Requirement >> Scan the records for "will". Show the matching lines.

Dataset extract >>
═══

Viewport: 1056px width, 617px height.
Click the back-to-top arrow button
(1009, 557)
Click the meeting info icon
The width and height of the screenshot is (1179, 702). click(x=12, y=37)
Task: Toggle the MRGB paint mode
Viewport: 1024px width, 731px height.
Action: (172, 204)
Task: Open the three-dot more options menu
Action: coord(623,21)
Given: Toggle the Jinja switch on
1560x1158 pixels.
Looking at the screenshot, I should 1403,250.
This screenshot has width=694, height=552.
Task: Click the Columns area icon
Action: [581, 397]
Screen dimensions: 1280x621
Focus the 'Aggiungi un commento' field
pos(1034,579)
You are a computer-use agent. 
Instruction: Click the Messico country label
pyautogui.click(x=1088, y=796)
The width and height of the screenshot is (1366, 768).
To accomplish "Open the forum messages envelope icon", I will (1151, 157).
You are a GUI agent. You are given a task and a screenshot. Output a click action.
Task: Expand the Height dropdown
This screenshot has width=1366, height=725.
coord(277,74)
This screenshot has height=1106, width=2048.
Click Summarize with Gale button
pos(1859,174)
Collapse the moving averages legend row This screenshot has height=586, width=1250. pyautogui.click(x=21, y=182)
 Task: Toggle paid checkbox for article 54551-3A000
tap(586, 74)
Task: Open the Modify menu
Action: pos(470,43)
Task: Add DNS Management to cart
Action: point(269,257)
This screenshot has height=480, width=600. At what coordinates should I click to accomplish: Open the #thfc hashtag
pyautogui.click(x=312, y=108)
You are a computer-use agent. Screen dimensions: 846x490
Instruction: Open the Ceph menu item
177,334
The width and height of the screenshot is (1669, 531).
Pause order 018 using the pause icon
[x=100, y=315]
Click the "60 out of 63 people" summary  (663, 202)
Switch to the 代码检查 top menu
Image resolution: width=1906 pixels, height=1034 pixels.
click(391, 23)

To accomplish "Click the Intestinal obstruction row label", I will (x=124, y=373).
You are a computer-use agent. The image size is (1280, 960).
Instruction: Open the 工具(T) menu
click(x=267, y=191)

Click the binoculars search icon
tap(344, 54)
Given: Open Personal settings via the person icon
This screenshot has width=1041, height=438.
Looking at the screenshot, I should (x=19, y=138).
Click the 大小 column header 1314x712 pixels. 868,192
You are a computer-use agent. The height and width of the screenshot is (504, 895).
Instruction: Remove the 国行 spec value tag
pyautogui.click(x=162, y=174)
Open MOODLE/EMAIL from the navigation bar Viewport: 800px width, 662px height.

═══

Final answer >>
To accomplish "Open the forum messages envelope icon", I will (1151, 157).
To accomplish "Click the Intestinal obstruction row label", I will (x=124, y=373).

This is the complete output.